There’s no job too tricky or too dirty for Joe. Early in 2024, Joe’s Towing, assisted by Waffco Towing, mustered multiple wreckers to extract a 153,000 pound crane—nearly 77 tons worth of steel—from the ditch into which it had slipped on 1100N.
And then there’s the time in South County when a vehicle busted through a foot of ice before sinking to the bottom of a river. In windchills of -40, forced to maneuver the apparatus from the only point of access—a narrow bridge fully 150 feet as the crow flies from the hole in the ice—and operating beneath power lines, Joe, his crew, and a diver whom he recruited managed to salvage the vehicle safely. “I still think of that recovery with pride,” Joe says.
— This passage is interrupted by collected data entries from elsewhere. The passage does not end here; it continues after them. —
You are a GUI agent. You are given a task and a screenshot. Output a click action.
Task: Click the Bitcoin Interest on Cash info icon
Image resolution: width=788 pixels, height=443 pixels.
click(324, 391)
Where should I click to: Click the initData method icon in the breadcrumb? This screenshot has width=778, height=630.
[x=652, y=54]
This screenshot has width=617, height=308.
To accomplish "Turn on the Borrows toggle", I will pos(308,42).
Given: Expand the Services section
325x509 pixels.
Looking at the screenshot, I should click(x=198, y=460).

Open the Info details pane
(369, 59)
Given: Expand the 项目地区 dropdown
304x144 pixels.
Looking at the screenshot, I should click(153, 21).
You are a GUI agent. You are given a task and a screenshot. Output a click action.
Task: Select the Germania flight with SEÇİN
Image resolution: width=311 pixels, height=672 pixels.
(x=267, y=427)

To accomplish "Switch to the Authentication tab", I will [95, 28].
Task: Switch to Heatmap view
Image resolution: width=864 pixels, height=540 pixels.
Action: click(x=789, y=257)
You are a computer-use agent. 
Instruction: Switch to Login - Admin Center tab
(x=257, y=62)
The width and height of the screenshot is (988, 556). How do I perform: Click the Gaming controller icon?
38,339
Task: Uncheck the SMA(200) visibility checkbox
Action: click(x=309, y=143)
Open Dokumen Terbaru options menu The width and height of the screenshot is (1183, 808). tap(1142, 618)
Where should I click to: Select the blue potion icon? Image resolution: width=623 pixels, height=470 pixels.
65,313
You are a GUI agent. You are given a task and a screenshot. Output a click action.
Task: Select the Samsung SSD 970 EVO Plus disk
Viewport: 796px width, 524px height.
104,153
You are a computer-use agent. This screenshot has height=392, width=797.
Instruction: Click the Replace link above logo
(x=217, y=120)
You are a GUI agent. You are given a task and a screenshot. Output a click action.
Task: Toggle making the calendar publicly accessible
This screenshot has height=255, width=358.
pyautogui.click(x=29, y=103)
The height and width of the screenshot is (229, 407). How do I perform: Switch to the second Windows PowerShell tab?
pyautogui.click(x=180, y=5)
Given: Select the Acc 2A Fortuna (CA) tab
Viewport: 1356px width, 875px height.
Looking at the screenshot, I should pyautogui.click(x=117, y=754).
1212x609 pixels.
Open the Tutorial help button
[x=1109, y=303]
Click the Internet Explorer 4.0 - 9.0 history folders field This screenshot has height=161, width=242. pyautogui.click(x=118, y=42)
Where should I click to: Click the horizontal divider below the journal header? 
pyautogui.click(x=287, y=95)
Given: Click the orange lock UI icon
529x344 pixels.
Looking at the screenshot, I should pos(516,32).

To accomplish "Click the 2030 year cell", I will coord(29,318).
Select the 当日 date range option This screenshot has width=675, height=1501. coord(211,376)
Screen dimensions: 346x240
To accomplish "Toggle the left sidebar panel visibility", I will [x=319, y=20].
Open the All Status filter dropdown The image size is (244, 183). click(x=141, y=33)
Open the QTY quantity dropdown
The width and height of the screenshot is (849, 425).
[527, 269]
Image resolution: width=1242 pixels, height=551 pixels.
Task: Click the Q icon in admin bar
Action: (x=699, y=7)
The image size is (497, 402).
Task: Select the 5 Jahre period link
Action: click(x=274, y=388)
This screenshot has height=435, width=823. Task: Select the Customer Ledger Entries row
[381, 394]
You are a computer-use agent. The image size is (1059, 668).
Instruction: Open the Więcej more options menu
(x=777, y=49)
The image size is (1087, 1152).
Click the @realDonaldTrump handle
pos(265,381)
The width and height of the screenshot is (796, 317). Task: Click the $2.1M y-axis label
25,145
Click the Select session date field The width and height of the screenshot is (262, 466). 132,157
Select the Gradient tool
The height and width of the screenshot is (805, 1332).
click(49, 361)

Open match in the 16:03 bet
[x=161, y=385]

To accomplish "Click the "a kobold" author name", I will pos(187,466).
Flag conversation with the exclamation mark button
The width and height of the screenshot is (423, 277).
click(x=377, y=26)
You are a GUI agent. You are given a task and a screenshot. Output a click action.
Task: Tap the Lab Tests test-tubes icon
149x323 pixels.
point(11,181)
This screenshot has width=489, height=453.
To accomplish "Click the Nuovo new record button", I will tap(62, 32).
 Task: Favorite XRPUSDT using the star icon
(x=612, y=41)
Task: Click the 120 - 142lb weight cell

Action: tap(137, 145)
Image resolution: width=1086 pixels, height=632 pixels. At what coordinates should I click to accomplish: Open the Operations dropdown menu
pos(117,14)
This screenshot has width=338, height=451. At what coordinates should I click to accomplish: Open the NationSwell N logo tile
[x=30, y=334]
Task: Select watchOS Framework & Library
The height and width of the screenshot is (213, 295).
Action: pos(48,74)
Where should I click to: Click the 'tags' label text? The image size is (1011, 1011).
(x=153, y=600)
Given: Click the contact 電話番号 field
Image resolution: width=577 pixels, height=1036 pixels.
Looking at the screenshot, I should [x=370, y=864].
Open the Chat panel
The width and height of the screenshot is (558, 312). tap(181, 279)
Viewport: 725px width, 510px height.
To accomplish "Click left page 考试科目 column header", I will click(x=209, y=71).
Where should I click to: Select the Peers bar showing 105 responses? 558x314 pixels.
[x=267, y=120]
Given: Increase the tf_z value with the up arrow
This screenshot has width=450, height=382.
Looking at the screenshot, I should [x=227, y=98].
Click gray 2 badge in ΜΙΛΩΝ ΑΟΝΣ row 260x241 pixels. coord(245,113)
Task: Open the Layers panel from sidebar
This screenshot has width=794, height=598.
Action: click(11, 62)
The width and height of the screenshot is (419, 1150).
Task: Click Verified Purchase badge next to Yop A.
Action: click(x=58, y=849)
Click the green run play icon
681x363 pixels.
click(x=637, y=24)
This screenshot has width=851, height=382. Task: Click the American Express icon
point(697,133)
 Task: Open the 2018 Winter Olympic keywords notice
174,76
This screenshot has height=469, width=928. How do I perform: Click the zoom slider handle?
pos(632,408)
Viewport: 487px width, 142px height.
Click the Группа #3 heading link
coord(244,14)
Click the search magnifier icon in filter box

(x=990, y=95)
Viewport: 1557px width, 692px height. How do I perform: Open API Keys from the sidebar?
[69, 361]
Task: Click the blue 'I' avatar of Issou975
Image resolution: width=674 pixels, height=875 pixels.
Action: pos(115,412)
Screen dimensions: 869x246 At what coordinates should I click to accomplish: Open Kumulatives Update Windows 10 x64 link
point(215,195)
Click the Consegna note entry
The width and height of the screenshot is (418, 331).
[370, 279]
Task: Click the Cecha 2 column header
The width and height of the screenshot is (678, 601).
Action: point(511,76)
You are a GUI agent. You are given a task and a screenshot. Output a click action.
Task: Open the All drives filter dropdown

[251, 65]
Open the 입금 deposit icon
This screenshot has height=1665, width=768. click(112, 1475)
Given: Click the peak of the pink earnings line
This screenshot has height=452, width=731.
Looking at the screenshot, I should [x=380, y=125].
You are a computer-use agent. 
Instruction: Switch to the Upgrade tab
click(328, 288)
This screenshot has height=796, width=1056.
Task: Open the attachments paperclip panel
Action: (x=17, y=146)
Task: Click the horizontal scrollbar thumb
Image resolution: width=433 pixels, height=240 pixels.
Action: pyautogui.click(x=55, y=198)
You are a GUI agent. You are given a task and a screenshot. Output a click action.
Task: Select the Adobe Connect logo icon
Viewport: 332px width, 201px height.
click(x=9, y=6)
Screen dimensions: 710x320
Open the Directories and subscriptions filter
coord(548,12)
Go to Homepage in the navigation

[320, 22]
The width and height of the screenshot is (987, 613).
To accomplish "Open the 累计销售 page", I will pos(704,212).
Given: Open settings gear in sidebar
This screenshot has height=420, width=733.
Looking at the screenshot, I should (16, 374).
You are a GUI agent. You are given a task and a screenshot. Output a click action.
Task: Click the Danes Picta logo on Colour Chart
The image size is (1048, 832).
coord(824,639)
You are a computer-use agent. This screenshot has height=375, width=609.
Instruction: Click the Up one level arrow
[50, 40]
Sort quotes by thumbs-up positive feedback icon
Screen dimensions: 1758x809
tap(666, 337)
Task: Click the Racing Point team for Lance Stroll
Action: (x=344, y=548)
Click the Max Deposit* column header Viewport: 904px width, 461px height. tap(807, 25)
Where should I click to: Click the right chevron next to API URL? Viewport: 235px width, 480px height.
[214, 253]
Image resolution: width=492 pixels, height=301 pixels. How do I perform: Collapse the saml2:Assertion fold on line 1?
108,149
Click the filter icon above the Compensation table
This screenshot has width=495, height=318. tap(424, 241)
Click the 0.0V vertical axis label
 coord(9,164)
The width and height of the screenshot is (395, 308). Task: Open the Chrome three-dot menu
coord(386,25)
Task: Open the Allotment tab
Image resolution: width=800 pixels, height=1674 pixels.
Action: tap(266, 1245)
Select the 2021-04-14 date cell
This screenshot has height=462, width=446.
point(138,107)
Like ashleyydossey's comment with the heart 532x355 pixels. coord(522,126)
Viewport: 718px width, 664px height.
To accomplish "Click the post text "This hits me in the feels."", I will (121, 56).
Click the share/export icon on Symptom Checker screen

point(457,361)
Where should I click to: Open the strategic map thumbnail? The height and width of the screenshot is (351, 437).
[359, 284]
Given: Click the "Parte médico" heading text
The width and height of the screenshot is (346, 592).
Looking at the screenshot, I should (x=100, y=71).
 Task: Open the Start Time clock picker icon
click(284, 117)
If you happen to run into Joe around town, shake his brisket of a hand, congratulate him on his success, and wish him well. Spare a thought also for his crews, first-responders who put their backs into it every day (and many nights). “I want to thank all of our Joe’s Towing families,” Joe says. “Our drivers are on call 24/7 and this makes for time away and missed family events. The wives and children of our team deserve a big Thank You for their understanding.”
Hey Joe! You’re the man!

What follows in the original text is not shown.